Professional ratings
Review scores
| Source | Rating |
| AllMusic | Star |
| The Rolling Stone Record Guide | Star |

==Reissues==
The album has been released several times. Wounded Bird Records in the US released the album on 28 February 2006. Contrary to some earlier releases it presents all the artwork, but very small. Some earlier CD releases include only part of the original artwork and story, omitting pages 3–6 of the original vinyl album. The Japanese pressing on MMG Inc/Atlantic AMCY-18 presents the complete artwork in a booklet, like the vinyl version with eight pages (including frontcover and backcover).

The album was reissued in January 2014 on SACD by Audio Fidelity Records.

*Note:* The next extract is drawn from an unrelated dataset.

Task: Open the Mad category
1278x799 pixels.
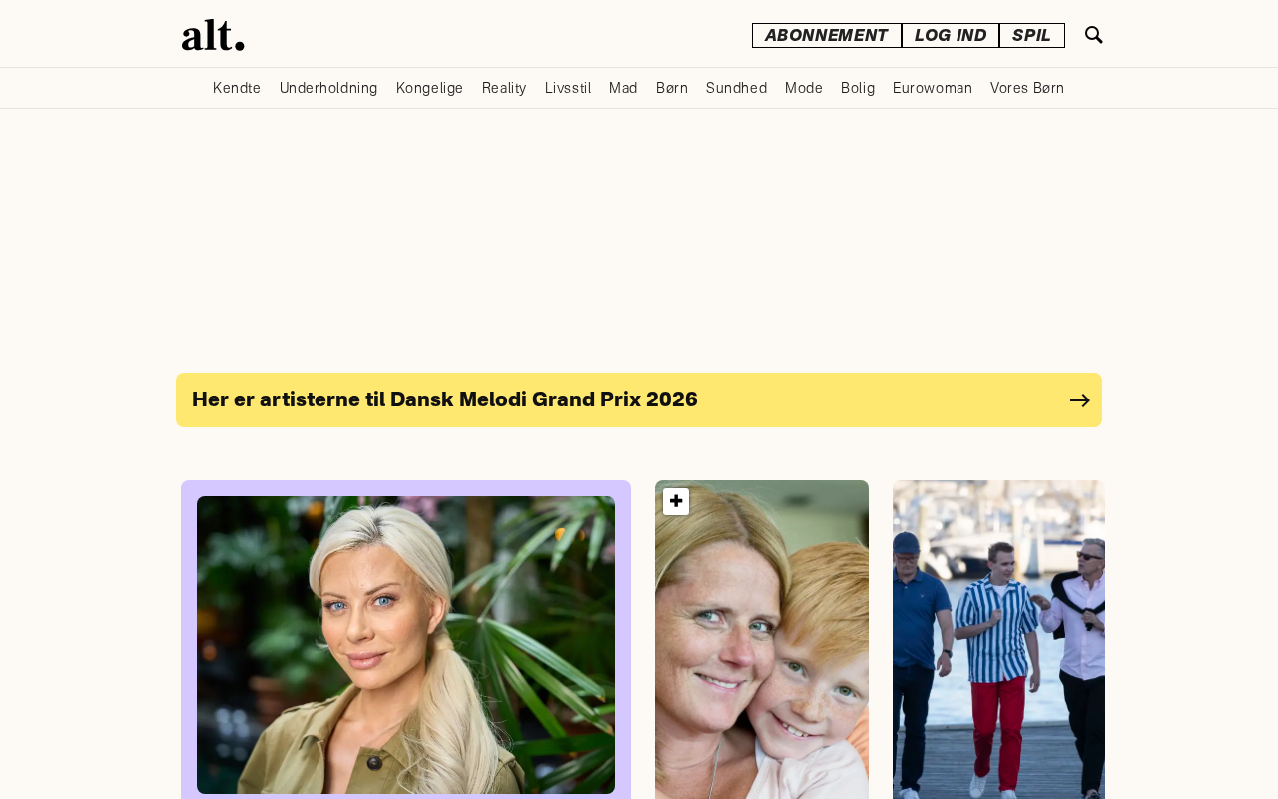Action: click(x=623, y=88)
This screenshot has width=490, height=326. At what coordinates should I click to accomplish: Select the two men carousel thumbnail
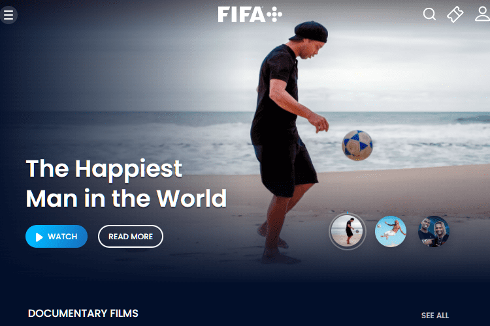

In 2021 the album was reissued in a CD+DVD package from Cherry Red Records. The CD contains a remastered version of the album in stereo. The DVD contains the remastered audio in 96/24 stereo LPCM, as well as a 5.1 surround mix in both DTS 96/24 and Dolby AC3 formats; the 5.1 audio is upmixed from the stereo masters because the original 24-track tapes could not be located. The packaging includes reproductions of the original album art and story, although again with small reproduction that may make the lettering hard to read. Two enclosed booklets contain track listings, technical information, lyrics, and an interview with Anderson by Malcolm Dome.

==Sequel==
In 2004, Anderson called for collaborators to contact him via his website. He described a project that would be a "return to Olias". In 2006, around the time Olias of Sunhillow was re-released, Anderson announced that he was making a sequel called The Songs of Zamran: Son of Olias. On 3 January 2013, Anderson confirmed he was still working on The Songs of Zamran: Son of Olias. The following year, Anderson stated on his Facebook page: "I keep myself busy working on the Zamran project."

==Track listing==
Words and music by Jon Anderson.

Side one
| No. | Title | Length |
|---|---|---|
| 1. | "Ocean Song" | 3:12 |
| 2. | "Meeting (Garden of Geda)"/"Sound Out the Galleon" | 3:28 |
| 3. | "Dance of Ranyart"/"Olias (To Build the Moorglade)" | 4:14 |
| 4. | "Qoquaq Ën Transic"/"Naon"/"Transic Tö" | 7:03 |
| 5. | "Flight of the Moorglade" | 3:22 |

Side two
| No. | Title | Length |
|---|---|---|
| 1. | "Solid Space" | 5:16 |
| 2. | "Moon Ra"/"Chords"/"Song of Search" | 12:48 |
| 3. | "To the Runner" | 4:26 |

==Personnel==
Adapted from the 2021 release booklet notes.

Music
- Jon Anderson
  - vocals
  - keyboards (Minimoog, Korg miniKORGs Mk 1 & 2, Farfisa organ, Rhodes 66 electric piano, double manual Mellotron, church organ in Beaconsfield, Baldwin baby grand piano, Freeman String Symphonizer)
  - guitars, lutes and other stringed instruments (Martin and Gibson acoustic guitars, Gibson Melody Maker electric guitar, Höfner violin bass guitar, Gibson mandocello, sitar, tampuri, bouzouki, saz)
  - percussion (Ludwig wood blocks, tambourine, triangle, custom-built cymbal tree, assorted cymbals and gongs, marimba, glockenspiel, toy xylophone, bells, Chinese bells, African cowbells, Tibetan bells)
  - other instruments (Celtic harp, Mbira, assorted African wooden flutes, drums, large brass band drum, brass band snare drum, Caribbean long drums, assorted Navajo drums, African skin drums, tabla)

Production
- Mike Dunne – engineer
- Brian "It's Going Now" Gaylor – electronics
- John Martin – co-ordination, equipment, goodies
- Brian East – mastering at RCA
- Dave Roe – illustrator, designer
- Hipgnosis – art direction
- Jeff Cummings – portrait
- Richard Manning – portrait colouring

==Charts==

| Chart (1976) | Peak position |
|---|---|
| Australian Albums (Kent Music Report) | 68 |
| UK Albums (OCC) | 8 |
| US Billboard 200 | 47 |

| Chart (2021) | Peak position |
|---|---|
| Scottish Albums (OCC) | 49 |
| UK Independent Albums (OCC) | 17 |

== Certifications ==

| Region | Certification | Certified units/sales |
| United Kingdom (BPI) | Silver | 60,000^{^} |
^{^} Shipments figures based on certification alone.